In dem Bereich würde teil-automatisiertes Fahren schon heute viel helfen. Der Fahrer wäre auf der BAB noch „Begleitpersonal“ und müsste „nur“ noch städtischen Verkehr und Be- und Entladerei hinbekommen.
OnlyAFoolUsesGoogleAndroid meint
Hinter Waymo steckt der Softwareriese Alphabet, dagegen stinkt jeder Autohersteller ab. Mit der Armee an Softwareentwicklern kann man kaum Schritt halten und mit den Gehältern vermutlich auch nicht.
Ich kann mir auch nur schwer vorstellen, dass irgend ein traditioneller Autohersteller, egal ob Deutscher, Japaner, Franzose, Koreaner oder Ami da auf lange Sicht mitziehen kann. Verstehe auch nicht das ständige Gejammer über deutscher Hersteller. Als ob die die einzigen auf der Welt wären. Und wenn man mit Blechbiegen gutes Geld verdienen kann, empfinde ich das nicht als Schande.

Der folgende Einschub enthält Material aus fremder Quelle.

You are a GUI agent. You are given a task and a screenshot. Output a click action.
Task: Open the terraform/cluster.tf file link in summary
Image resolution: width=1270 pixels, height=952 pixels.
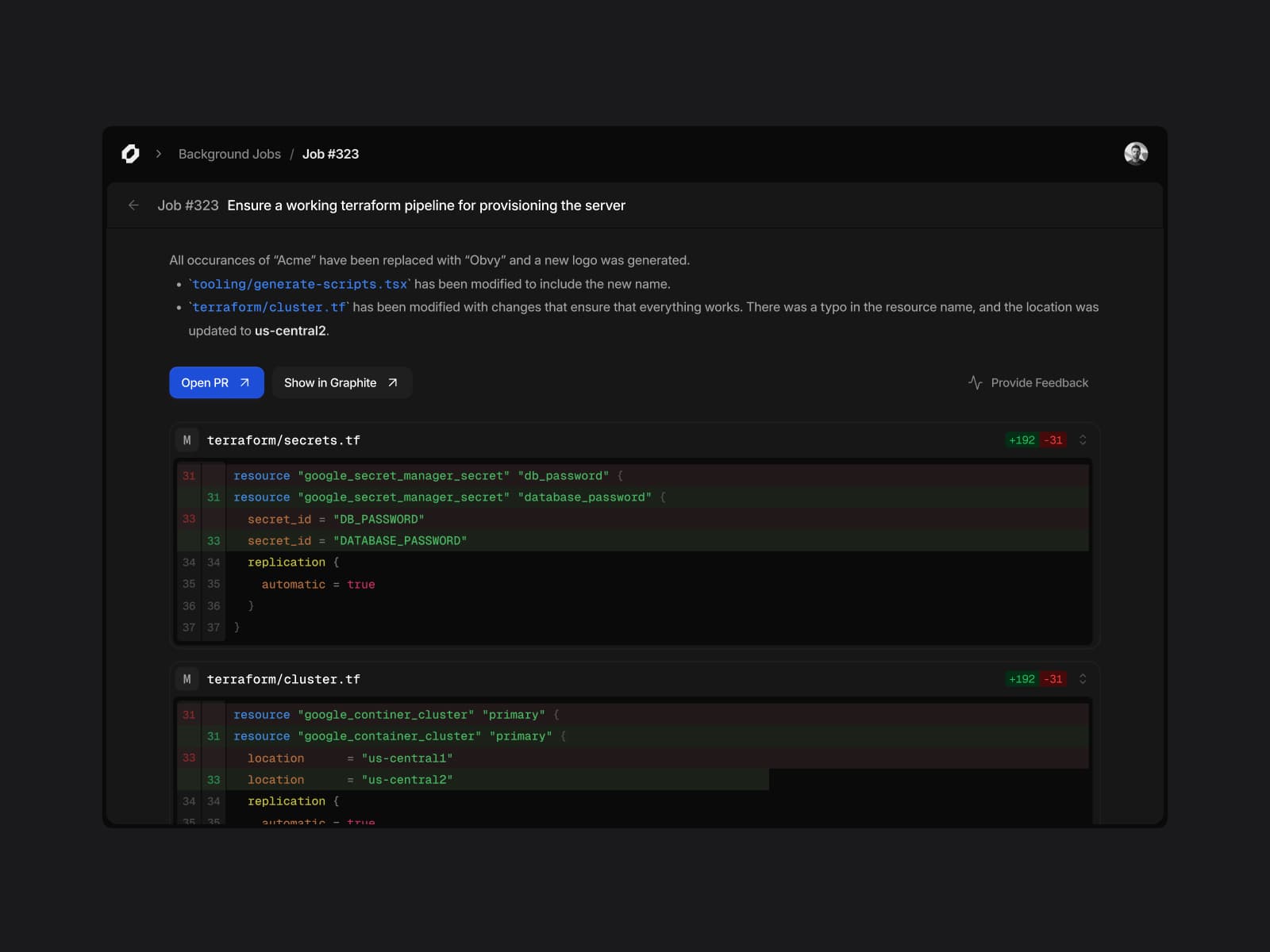click(x=269, y=307)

Bleche muss man auch erst mal biegen können, ich kann es nicht.
Vielleicht wird aber auch alles anders und die Einheit zum autonomen Fahren wird ein kleiner Rechenwürfel mit etwas Software drauf, was man beim Zulieferer für 2k € einfach zukauft. Ich mein Tesla rüstet ja auch die Hardware für FSD mal einfach nach.
Jörg2 meint
Ich glaube auch, irgendwann wird das ein 2k€-Lösung sein.
Ich finde spannend, wer dann Zulieferer und wer Finalproduzent sein wird.
Lassen sich die Softwarehäuser passende Autos bei Auftragsfertigern bauen und bleiben damit Herren des Geschehens, oder können Autohersteller mit dem zugekauften Würfel erfolgreich Geschäft machen?
Ebi meint
Blechbieger gibt es viele, Firmen die KI können wohl nicht so viele. Solange das so ist, sind die Softwareläden im Vorteil und die Blechbieger werden in der Schlange stehen.